One of today’s most versatile violinists presents a new account of Paganini’s Caprices – an unsurpassed compendium of technical difficulties – played as “improvised character pieces”. Zehetmair reveals extraordinary technical perfection coupled with uniquely imaginative insight and a sense of musical drama.
Conductor, chamber musician, ardent pioneer of contemporary composition and an adventurous soloist, Thomas Zehetmair is certainly the most versatile artist among the performers of the Caprices by Niccolò Paganini (1782-1840), the set of 24 hair-raisingly difficult violin studies that established new standards of the instrument’s technical possibilities.

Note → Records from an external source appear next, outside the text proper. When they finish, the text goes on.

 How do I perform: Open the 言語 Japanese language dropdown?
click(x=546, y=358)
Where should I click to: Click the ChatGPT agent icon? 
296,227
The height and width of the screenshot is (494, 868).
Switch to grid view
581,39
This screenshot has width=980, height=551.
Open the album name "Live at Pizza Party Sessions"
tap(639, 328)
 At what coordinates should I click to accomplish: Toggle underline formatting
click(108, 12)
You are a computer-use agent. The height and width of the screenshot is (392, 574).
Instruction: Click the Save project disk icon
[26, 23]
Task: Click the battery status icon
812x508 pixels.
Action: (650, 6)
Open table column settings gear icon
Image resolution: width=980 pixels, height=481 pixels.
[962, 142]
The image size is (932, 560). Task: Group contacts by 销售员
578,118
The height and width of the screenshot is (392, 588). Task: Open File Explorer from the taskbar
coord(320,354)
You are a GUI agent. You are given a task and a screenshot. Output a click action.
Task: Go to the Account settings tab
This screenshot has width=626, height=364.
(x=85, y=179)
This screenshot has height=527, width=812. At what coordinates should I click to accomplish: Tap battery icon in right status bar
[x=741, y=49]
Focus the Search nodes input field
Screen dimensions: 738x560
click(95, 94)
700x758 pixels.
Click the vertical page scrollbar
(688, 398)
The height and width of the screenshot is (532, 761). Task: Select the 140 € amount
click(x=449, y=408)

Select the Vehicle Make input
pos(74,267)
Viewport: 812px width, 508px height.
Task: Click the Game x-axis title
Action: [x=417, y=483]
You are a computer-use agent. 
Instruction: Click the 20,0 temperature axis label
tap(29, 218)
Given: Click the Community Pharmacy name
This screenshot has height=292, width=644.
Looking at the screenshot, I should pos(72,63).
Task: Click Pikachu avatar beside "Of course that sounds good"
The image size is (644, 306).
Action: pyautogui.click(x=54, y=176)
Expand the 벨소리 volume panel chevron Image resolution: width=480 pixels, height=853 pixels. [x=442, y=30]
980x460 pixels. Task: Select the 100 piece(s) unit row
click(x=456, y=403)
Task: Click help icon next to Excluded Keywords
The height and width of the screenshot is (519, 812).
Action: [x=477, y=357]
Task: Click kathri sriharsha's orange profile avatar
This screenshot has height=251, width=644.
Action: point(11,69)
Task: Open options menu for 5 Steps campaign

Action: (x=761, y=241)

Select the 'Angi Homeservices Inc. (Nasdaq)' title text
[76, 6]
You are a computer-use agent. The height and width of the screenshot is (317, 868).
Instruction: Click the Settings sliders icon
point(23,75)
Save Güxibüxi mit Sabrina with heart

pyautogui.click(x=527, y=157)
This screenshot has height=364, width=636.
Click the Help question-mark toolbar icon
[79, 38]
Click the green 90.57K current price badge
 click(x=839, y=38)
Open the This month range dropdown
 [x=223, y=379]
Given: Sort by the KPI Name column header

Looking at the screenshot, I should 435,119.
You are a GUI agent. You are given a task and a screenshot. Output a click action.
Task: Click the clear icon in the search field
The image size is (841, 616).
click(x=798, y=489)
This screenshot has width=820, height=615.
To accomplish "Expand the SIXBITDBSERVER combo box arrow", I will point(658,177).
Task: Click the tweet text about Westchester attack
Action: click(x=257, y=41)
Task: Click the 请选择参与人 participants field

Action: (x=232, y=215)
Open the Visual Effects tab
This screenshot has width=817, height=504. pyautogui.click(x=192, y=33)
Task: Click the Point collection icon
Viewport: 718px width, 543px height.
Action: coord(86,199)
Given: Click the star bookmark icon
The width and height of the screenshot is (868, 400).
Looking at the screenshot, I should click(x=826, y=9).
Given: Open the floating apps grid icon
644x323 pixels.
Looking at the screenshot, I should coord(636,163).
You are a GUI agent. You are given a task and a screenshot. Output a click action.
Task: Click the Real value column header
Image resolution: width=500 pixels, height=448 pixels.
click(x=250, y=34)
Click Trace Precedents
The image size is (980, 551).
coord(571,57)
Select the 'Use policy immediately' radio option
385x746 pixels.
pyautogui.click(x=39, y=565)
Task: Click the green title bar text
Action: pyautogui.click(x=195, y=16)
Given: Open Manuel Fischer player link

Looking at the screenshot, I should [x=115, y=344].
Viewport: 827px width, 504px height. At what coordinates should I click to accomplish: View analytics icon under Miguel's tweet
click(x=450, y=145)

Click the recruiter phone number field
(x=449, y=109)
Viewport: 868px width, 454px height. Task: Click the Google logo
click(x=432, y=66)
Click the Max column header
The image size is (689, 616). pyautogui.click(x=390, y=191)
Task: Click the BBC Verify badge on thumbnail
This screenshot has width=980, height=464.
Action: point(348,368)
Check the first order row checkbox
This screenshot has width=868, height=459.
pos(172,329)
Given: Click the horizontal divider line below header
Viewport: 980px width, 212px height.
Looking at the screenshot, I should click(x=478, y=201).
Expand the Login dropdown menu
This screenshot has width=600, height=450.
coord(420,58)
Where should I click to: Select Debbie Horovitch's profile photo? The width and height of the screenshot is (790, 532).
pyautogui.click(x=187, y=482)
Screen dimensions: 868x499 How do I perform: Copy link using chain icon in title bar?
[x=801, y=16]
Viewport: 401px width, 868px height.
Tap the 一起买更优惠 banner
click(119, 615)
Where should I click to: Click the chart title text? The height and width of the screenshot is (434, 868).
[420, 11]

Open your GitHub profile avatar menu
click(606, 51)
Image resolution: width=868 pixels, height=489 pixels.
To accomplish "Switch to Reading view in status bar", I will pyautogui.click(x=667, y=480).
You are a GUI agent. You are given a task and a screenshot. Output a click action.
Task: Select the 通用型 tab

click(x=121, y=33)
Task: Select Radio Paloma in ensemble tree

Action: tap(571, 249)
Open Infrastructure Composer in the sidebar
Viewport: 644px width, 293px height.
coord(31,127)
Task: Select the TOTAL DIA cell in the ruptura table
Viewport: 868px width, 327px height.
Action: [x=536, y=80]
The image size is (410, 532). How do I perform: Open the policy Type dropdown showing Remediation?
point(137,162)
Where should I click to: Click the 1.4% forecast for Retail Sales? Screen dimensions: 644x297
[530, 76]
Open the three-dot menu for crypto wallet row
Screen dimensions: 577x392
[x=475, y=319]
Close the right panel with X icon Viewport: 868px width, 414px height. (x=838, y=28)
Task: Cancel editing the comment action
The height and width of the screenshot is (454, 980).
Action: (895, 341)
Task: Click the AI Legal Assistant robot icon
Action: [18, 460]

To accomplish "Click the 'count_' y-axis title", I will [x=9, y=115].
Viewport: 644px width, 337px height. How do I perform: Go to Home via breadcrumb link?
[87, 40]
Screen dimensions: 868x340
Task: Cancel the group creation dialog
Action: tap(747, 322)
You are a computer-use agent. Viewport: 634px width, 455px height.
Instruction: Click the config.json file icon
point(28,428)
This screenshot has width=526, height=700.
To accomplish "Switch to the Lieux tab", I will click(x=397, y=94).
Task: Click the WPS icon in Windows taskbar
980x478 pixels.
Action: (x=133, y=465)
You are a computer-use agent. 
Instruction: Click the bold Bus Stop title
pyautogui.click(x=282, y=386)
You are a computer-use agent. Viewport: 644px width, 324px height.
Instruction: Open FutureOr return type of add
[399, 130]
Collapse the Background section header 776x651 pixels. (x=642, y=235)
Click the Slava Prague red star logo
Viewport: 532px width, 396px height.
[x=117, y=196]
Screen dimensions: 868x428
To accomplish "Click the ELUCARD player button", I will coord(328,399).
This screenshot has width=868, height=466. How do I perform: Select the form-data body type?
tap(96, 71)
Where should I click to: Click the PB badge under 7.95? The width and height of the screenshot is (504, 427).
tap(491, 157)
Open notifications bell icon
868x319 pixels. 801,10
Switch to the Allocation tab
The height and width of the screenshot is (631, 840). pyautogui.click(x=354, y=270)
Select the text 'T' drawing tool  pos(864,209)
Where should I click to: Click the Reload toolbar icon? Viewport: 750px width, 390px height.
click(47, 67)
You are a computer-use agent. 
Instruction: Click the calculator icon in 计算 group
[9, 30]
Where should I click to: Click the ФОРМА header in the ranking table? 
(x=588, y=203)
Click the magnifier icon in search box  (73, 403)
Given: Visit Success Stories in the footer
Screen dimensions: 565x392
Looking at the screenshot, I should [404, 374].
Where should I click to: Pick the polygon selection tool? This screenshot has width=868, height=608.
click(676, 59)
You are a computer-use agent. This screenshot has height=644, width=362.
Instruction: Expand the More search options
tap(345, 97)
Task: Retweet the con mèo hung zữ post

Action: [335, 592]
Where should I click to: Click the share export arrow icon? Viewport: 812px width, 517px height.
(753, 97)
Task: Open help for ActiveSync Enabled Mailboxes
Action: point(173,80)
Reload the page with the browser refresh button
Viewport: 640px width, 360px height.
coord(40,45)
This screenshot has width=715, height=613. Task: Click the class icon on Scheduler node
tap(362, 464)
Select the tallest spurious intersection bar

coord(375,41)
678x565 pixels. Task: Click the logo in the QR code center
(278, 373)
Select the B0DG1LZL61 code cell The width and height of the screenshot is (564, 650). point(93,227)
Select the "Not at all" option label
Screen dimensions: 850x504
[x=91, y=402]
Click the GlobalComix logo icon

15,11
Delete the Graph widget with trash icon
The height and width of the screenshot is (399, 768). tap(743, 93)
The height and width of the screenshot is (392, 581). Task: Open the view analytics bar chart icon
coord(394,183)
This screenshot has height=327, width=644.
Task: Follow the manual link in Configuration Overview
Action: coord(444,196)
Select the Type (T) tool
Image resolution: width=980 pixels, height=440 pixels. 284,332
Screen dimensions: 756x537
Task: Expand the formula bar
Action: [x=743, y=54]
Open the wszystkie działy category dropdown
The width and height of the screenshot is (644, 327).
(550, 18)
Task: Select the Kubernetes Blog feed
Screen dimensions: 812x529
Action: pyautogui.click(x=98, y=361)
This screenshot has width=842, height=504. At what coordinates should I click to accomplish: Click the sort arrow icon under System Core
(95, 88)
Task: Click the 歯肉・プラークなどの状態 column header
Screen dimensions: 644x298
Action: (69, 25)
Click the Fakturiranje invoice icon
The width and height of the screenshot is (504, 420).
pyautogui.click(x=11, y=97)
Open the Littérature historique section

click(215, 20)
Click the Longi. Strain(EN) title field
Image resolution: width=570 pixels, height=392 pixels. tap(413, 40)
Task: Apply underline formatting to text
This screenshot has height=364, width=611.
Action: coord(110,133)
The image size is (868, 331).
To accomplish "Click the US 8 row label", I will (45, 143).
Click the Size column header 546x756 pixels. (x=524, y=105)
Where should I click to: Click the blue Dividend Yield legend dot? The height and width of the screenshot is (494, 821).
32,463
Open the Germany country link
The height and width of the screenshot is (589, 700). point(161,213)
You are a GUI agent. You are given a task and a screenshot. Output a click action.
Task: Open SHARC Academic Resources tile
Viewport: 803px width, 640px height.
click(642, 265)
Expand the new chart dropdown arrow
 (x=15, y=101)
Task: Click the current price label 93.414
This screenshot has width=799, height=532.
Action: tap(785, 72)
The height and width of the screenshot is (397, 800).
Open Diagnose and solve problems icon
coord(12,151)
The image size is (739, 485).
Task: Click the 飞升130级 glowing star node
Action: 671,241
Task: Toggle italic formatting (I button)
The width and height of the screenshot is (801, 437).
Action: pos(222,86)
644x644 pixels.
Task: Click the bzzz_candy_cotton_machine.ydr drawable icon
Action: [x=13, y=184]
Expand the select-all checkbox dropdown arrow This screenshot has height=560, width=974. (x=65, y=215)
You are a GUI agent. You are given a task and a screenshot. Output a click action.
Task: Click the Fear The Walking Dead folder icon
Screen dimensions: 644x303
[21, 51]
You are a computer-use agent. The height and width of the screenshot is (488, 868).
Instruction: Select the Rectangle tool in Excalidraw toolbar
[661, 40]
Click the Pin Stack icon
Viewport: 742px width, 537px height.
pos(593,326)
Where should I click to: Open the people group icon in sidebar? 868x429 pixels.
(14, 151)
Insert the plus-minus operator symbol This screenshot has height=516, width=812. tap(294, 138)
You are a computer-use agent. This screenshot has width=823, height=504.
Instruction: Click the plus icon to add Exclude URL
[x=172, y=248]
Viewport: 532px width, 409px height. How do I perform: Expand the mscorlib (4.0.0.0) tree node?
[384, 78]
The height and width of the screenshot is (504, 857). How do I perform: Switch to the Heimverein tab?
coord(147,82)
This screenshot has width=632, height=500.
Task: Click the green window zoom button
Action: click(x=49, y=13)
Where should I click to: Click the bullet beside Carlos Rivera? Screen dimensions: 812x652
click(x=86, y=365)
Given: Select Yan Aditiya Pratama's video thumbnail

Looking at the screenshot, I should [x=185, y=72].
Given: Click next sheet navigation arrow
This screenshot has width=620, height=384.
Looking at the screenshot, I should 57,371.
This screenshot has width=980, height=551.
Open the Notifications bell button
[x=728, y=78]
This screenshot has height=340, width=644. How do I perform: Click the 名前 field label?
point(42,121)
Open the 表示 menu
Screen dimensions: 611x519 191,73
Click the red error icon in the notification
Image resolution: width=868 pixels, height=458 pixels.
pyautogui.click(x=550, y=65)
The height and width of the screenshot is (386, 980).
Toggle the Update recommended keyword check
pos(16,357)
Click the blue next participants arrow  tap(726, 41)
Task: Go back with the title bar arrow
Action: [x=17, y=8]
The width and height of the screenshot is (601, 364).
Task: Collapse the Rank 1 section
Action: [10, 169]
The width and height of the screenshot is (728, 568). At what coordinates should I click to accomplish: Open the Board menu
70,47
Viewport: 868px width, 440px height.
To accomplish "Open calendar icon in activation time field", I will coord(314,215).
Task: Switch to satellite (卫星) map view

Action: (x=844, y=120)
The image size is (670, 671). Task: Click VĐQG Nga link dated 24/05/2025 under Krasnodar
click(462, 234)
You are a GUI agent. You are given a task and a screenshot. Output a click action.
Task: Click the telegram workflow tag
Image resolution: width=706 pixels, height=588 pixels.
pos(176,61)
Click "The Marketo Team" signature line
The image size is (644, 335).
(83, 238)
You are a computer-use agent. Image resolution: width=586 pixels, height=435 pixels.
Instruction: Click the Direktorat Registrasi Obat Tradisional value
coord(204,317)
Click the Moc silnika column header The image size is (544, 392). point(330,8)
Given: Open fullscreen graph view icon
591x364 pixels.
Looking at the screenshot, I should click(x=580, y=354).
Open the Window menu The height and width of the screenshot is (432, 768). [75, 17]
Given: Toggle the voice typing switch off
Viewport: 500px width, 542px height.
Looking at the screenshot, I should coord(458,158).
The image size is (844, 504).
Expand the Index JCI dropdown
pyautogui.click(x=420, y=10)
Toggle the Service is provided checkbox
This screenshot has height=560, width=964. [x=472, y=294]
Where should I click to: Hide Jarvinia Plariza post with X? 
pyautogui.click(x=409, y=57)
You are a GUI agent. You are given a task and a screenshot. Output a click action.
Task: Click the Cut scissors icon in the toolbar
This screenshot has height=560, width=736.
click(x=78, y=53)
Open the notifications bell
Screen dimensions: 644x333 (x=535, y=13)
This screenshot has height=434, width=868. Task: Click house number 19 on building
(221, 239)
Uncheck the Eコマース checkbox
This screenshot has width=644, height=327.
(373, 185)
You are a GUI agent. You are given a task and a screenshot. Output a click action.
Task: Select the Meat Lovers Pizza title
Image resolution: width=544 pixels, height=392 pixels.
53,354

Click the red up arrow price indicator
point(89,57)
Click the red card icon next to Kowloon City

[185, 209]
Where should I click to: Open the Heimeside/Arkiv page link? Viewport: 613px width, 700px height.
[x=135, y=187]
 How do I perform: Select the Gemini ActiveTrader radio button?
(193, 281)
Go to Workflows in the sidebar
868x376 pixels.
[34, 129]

Zehetmair’s overwhelming and critically acclaimed ECM recording of the Sonatas for unaccompanied violin by Ysaÿe, released in 2004, offered ample proof that alleged virtuoso pyrotechnics can be surprisingly multifaceted and complex when approached by a musician with a rare awareness of stylistic layers and expressive traditions. His (long deleted) Teldec version of the Capricci from the early 90s quickly won benchmark status. In 2007 he went to the Austrian monastery of St. Gerold to record a second – even more ambitious – interpretation whose improvisational freedom conveys all the demonic and haunting aspects of the music.
Both Zehetmair’s solo records and his quartet albums on ECM have met with unanimous praise in recent years – especially the Zehetmair Quartet’s Schumann disc which was Gramophone’s Record of the Year.